Sawney Bean—possibly one of the most horrifying figures in Scottish history. He was born in East Lothian near Edinburgh, son to a hedger and ditcher. Running away as a teenager, Bean traveled Scotland, before finally settling in Galloway with a woman who shared his desire to live lawless and free, without morals. Living in their home in a cave only accessible at low tide, the Bean family grew over the next twenty-five years until Sawney had not just children, but also grandchildren, probably through incest, with the family being cut off from society.

The family survived on robbery, murder, and cannibalism. People living nearby became increasingly afraid as people were disappearing with disturbing regularity, with the discovery of limbs washed up on the shore-line days later. Locals and travelers, men, women and children were all disappearing, sometimes without trace.

So regular were the disappearances that the government sent spies into the area to investigate, who investigated ferociously and with zealous efficiency, interviewing suspects, mostly innkeepers and travelers, the majority of the missing people being travelers themselves.
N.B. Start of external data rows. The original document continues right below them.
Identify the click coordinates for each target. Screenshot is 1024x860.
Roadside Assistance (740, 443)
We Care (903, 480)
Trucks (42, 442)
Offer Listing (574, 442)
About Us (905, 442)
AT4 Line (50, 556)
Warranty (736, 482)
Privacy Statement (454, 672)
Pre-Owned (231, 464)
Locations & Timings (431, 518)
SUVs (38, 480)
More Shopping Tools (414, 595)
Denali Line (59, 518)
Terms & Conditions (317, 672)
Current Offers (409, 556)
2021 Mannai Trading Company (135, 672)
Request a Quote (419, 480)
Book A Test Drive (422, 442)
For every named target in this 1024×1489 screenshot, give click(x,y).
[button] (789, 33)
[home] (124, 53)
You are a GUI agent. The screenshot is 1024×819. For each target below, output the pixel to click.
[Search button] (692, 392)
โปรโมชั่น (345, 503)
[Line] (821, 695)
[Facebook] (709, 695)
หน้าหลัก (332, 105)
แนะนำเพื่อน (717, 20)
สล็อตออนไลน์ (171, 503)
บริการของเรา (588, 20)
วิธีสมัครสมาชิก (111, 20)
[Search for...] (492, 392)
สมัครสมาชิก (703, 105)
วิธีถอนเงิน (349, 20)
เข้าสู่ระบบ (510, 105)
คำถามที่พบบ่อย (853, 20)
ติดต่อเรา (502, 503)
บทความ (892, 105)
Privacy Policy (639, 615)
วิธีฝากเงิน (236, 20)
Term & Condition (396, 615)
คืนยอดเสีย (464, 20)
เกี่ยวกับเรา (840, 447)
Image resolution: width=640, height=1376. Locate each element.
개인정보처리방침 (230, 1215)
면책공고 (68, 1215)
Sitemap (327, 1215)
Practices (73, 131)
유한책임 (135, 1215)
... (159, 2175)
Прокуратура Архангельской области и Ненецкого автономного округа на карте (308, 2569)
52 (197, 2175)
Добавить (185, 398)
People were often detained without reason and on several occasions executed, despite the lack of evidence against them.

The Bean family's downfall was brought on not by the governments agents but by a nobleman who was traveling home with his wife from a faire when he was set upon by members of the Bean family. Although the man managed to fight off his assailants, his wife was dragged off her horse and had her throat cut by a number of women who proceeded to drink her blood. The nobleman was spared the same fate by a group of travelers who were returning from the same faire and who, upon arriving on the scene, scared the Beans into a retreat. Upon seeing his wife's corpse and hearing the nobleman's account of the incident, took him immediately to Glasgow, where he recounted the incident to the local magistrate. Word was sent to London, and King James himself led a force of four hundred men on Galloway, combing beaches in search of the Beans' hideout. Eventually at low tide, the family was discovered in their cave, surrounded in jewelry stolen from their victims. The forty-eight members of the Bean family were rounded up and taken to Edinburgh, where all members of the family—men, women and children—were put to death immediately without trial. The men were dismembered and left to bleed to death. Then the women, after being forced to watch the men bleed to death, were burned at the stake.